=== EXTRAIT DU TEXTE ===
N’appartenir, Karim Miské-

Africultures. N’appartenir, est un livre sur vos appartenances et leur déconstruction.
Karim MiskéJ’ai commencé une première version quand je terminais le documentaire Musulmans de France en 2009. Il y avait le débat sur l’identité nationale, je commençais un peu à péter les plombs comme pas mal de gens. J’avais besoin de donner non seulement ma réponse à cela, mais surtout trouver comment parler de soi, sans faire de l’auto fiction. Je voulais faire un texte littéraire ; essayer de ne raconter que ce qui a un sens par rapport au propos. L’enjeu était là ; raconter quelque chose d’hyper personnel, qui est aussi douloureux, tout en laissant la place au lecteur. Qu’il puisse y regarder d’autres choses qui lui appartiennent. C’était vraiment l’idée ; développer ce concept de N’Appartenir, en positif, qui soit une prise de position et de place dans la société et de faire que tout et chacun puisse le prendre pour lui. Quelles que soient les origines, les trajectoires, il y a toujours un moment où on n’entre pas dans le cadre et où on ne rentre pas dans l’identité qu’on nous assigne.

=== CONSIGNE ===
Transcrivez intégralement l'entretien sur le livre N’appartenir, sans rien y modifier.

Relevés de recherche d'éléments
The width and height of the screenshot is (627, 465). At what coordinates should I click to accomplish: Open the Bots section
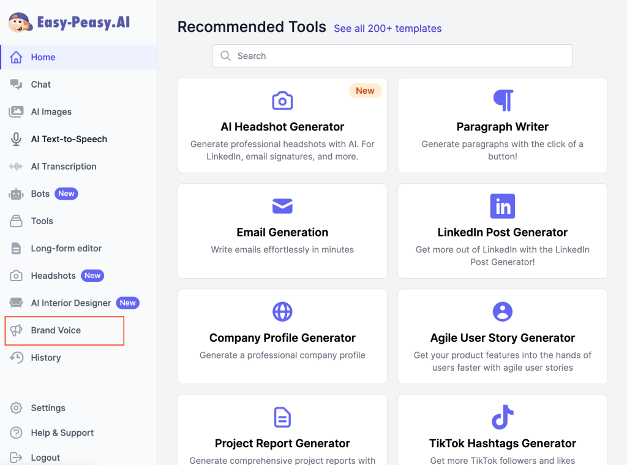[40, 194]

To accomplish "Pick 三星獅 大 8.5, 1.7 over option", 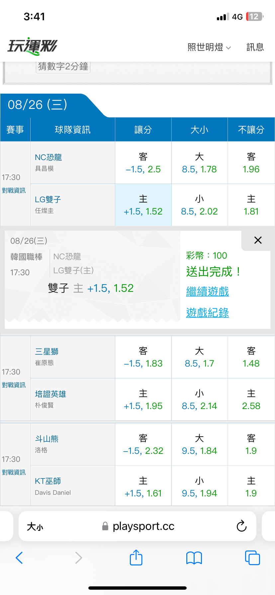I will pos(199,357).
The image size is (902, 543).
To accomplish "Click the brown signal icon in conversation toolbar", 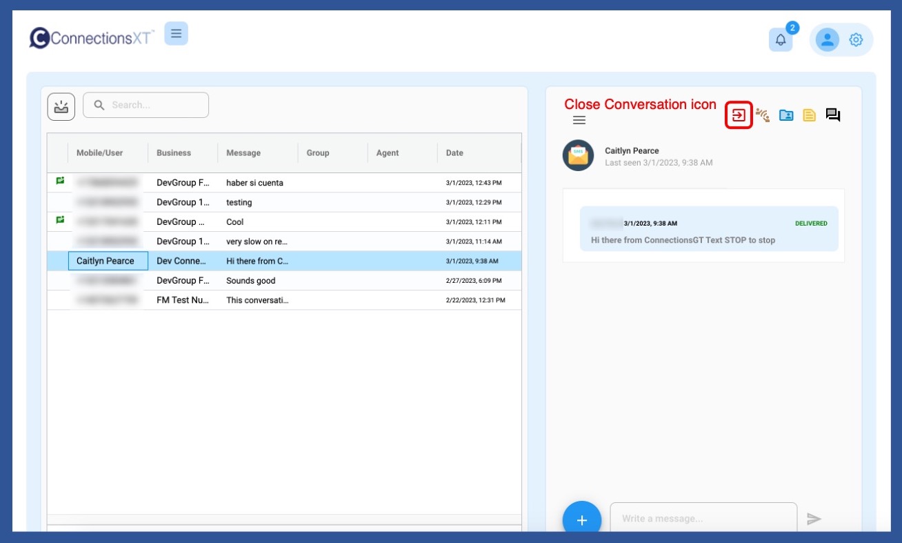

=== RÉSULTAT DE L'EXERCICE ===
N’appartenir, Karim Miské-

Africultures. N’appartenir, est un livre sur vos appartenances et leur déconstruction.
Karim MiskéJ’ai commencé une première version quand je terminais le documentaire Musulmans de France en 2009. Il y avait le débat sur l’identité nationale, je commençais un peu à péter les plombs comme pas mal de gens. J’avais besoin de donner non seulement ma réponse à cela, mais surtout trouver comment parler de soi, sans faire de l’auto fiction. Je voulais faire un texte littéraire ; essayer de ne raconter que ce qui a un sens par rapport au propos. L’enjeu était là ; raconter quelque chose d’hyper personnel, qui est aussi douloureux, tout en laissant la place au lecteur. Qu’il puisse y regarder d’autres choses qui lui appartiennent. C’était vraiment l’idée ; développer ce concept de N’Appartenir, en positif, qui soit une prise de position et de place dans la société et de faire que tout et chacun puisse le prendre pour lui. Quelles que soient les origines, les trajectoires, il y a toujours un moment où on n’entre pas dans le cadre et où on ne rentre pas dans l’identité qu’on nous assigne.